▶ _DATA RECORDS_
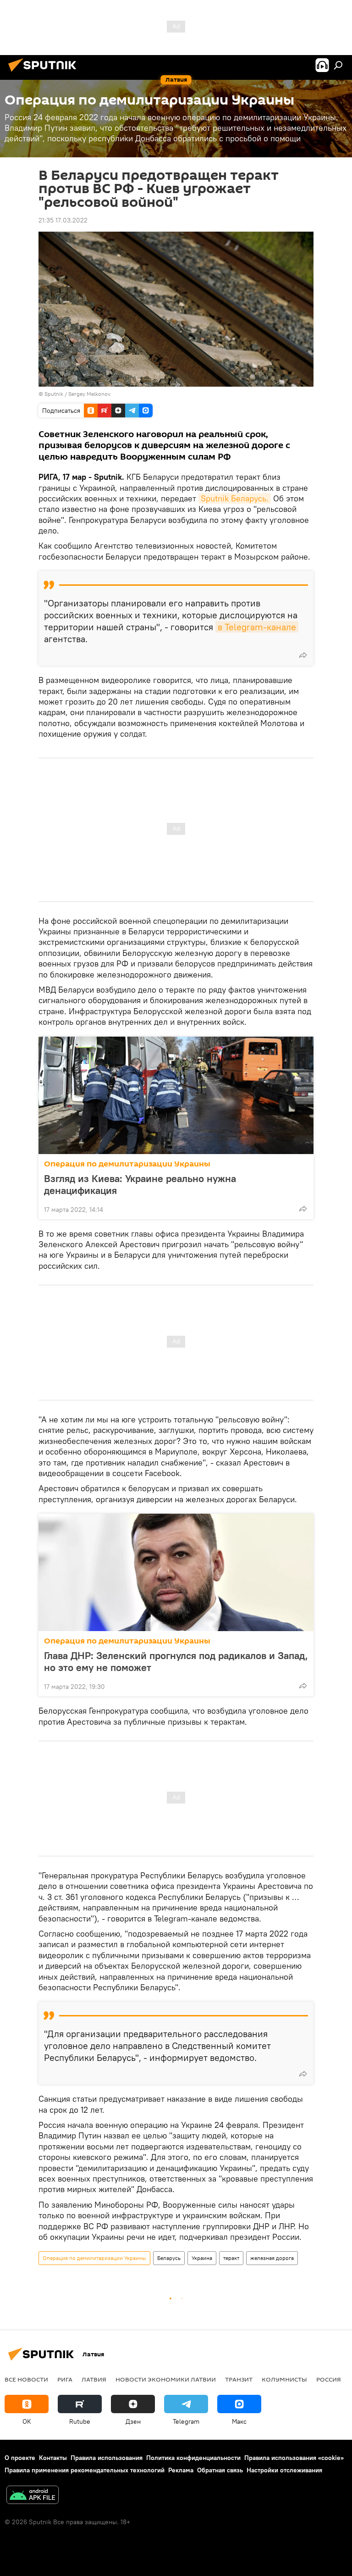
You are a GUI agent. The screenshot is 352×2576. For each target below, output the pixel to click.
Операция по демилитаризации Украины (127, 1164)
--
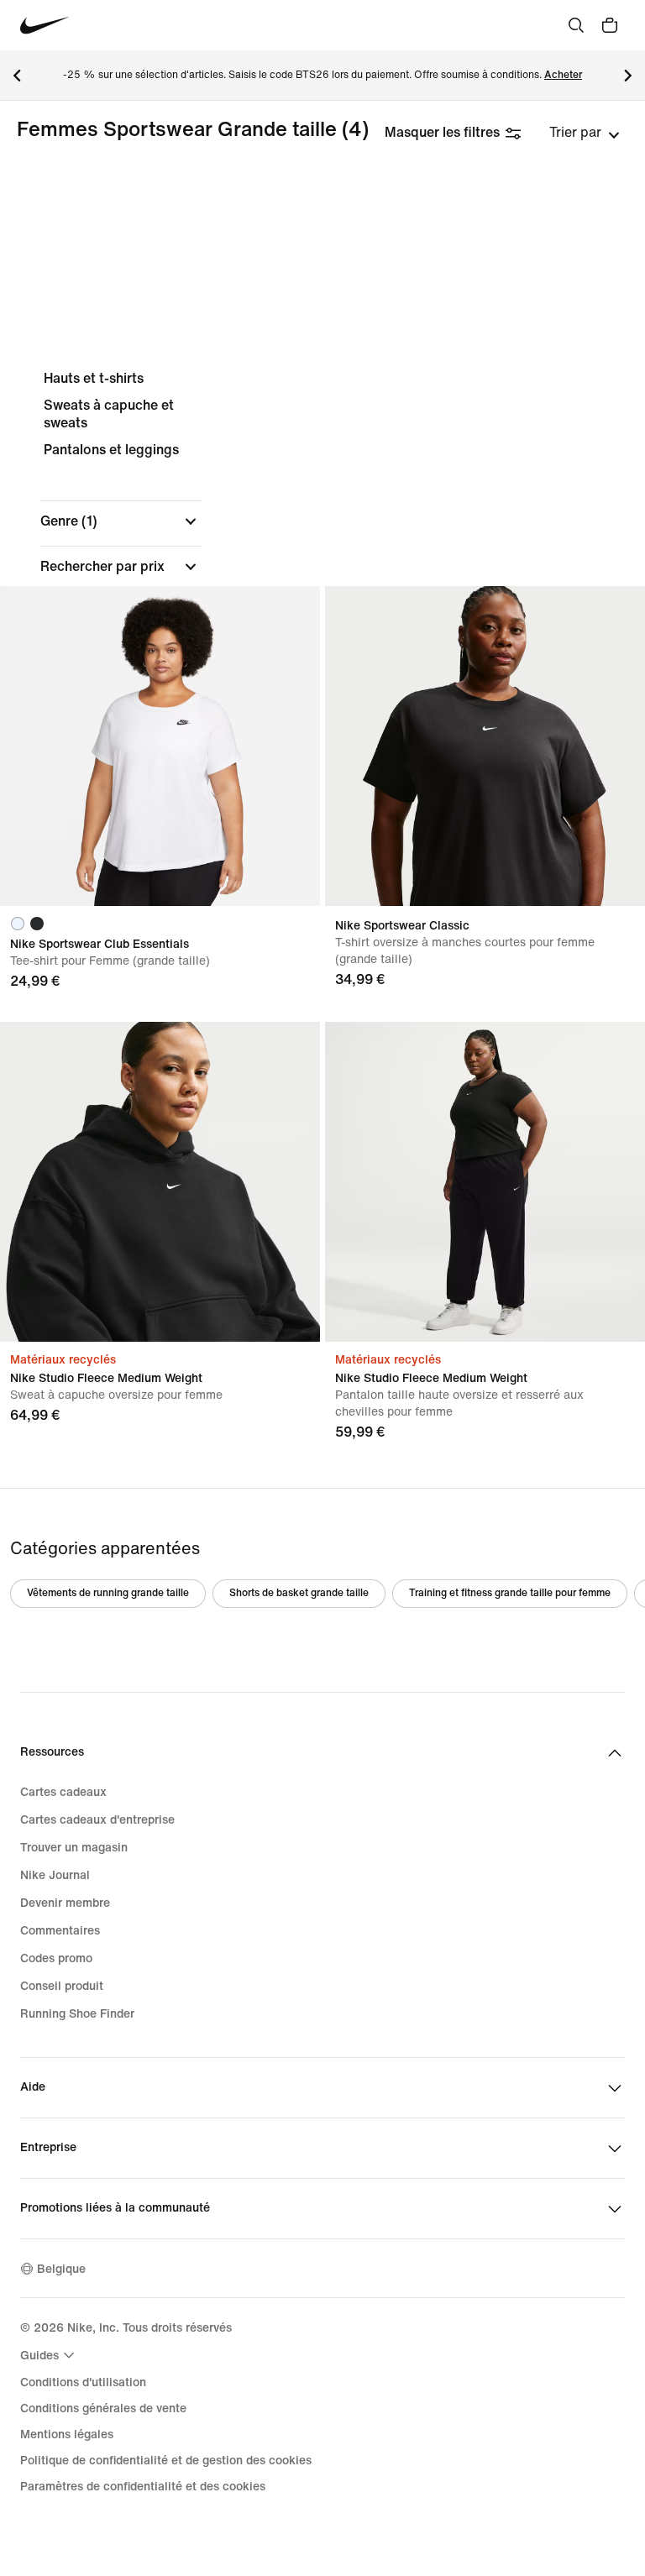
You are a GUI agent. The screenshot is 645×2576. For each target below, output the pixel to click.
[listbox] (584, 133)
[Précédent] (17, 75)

▶ _PROBLEM DESCRIPTION_
Collect every line from the records above that contains the word "click".

▶ _RESULT FOR THIS TASK_
You are a GUI agent. The screenshot is 352×2576. For each target below, output the pixel to click.
You are a GUI agent. The screenshot is 645×2576. For each target below, output the pixel to click.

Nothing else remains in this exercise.